Tally how many lines in the items below contain the string "height". Reply with the number alone.
[Start]
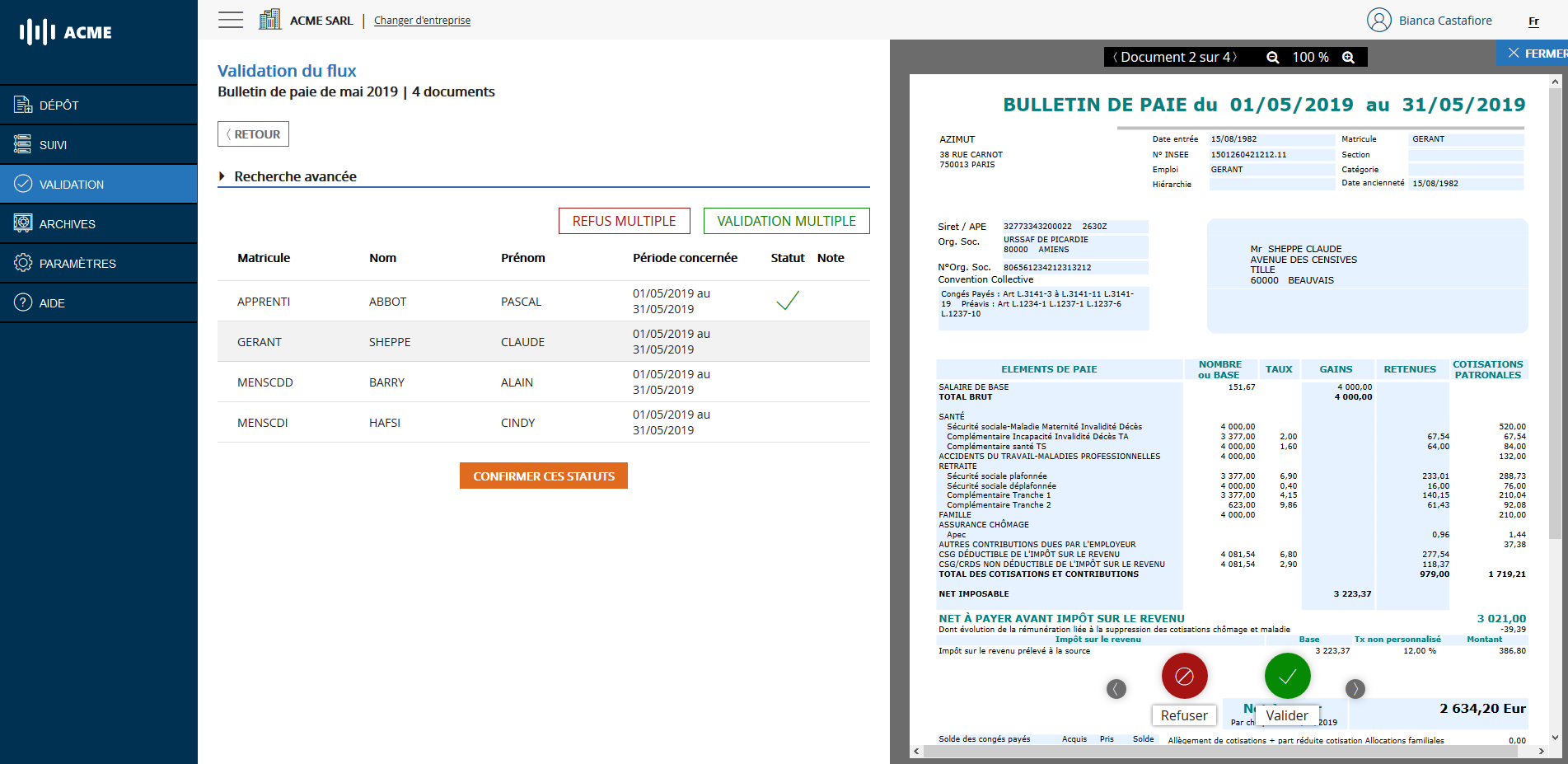
Task: Click the document viewer vertical scrollbar
Action: coord(1555,330)
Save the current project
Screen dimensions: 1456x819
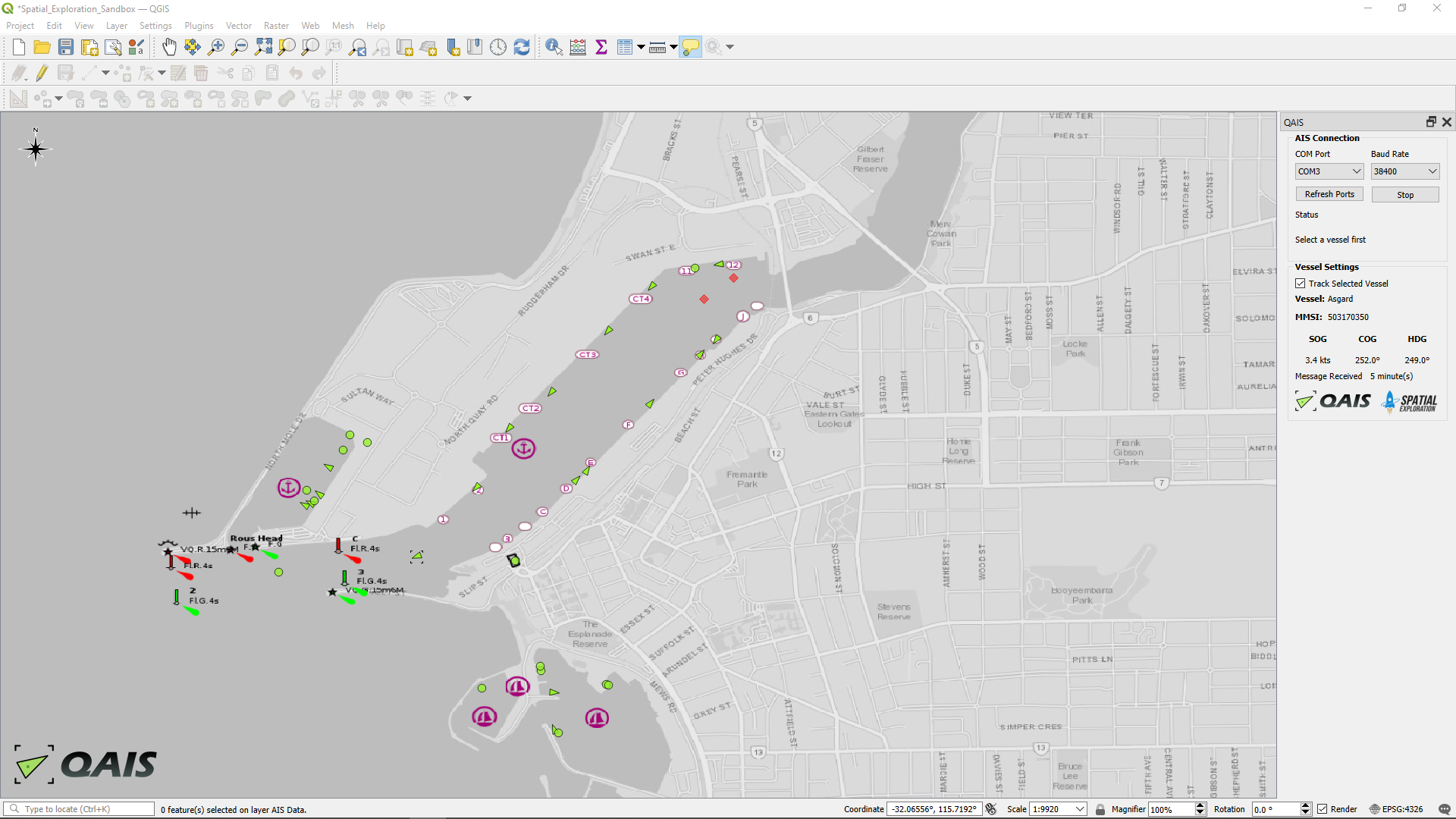pos(66,47)
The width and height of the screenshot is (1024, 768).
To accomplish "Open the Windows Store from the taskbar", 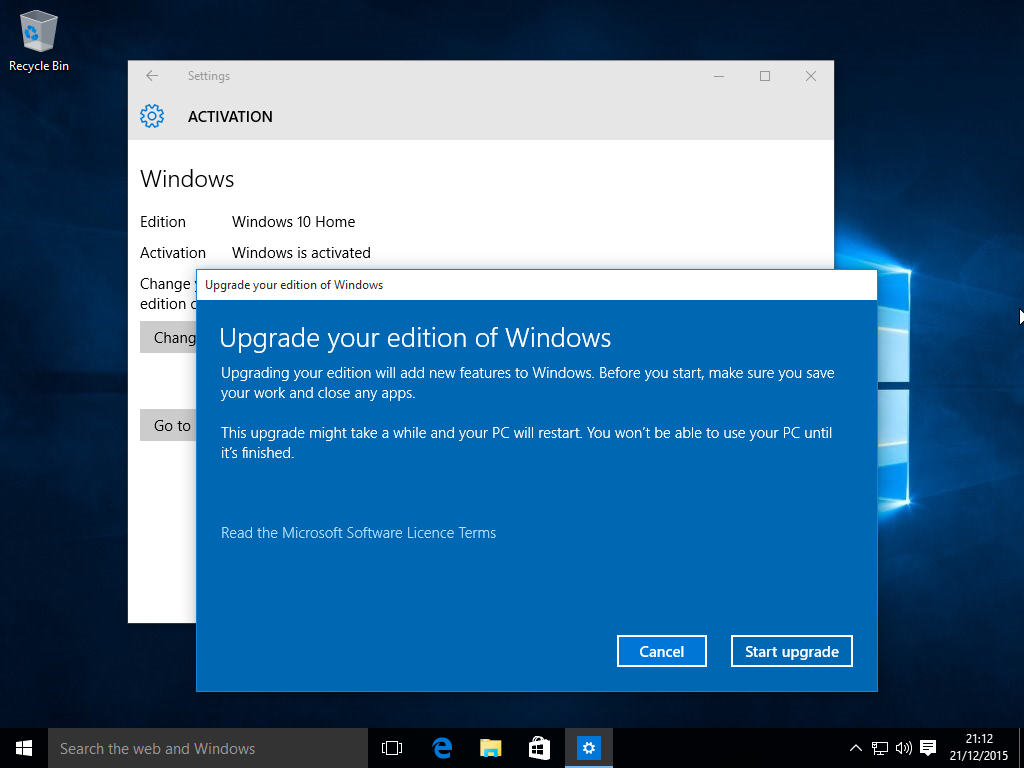I will point(539,747).
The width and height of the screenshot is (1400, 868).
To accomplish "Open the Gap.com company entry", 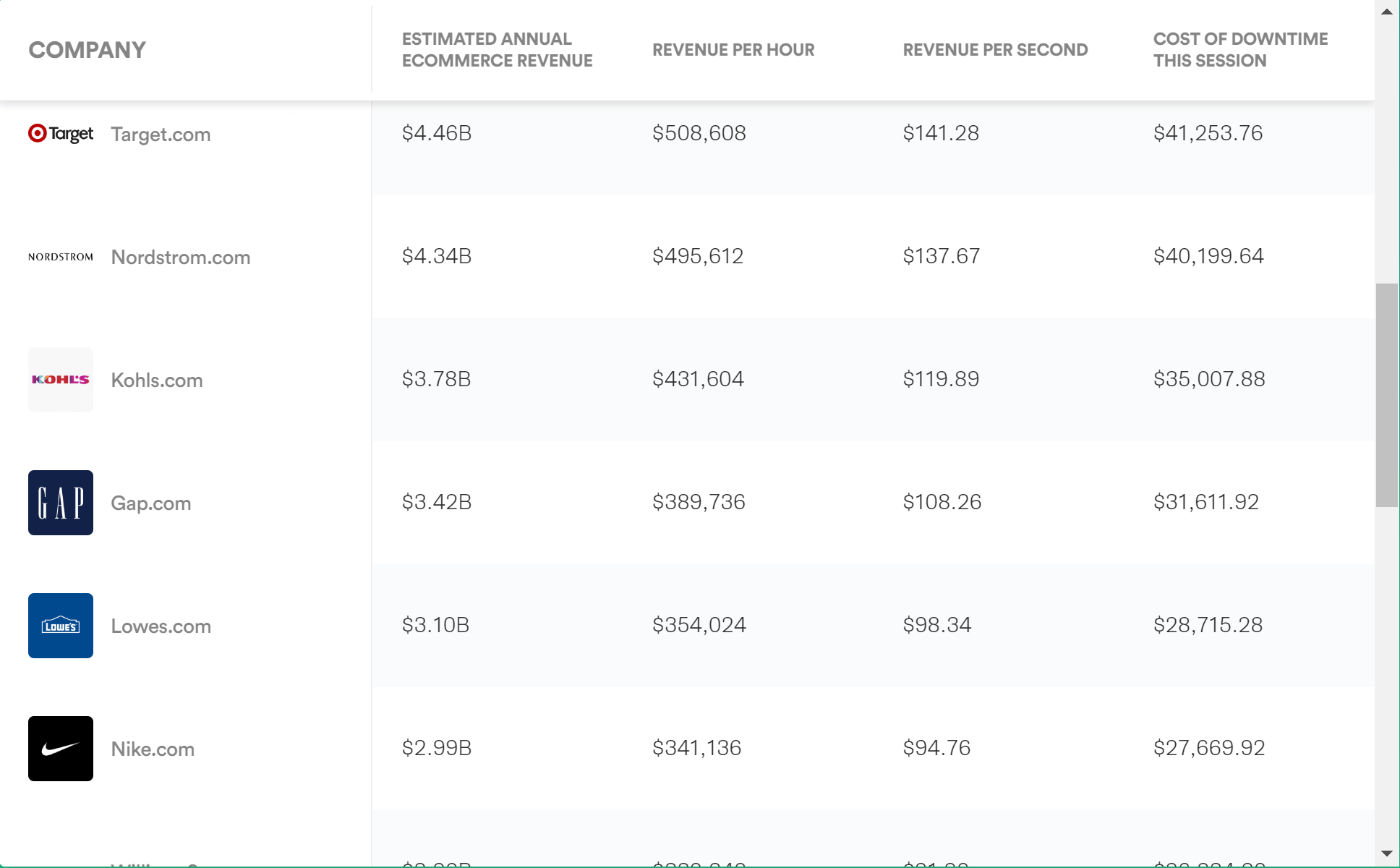I will click(x=151, y=503).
[End]
THE SOLUTION: 2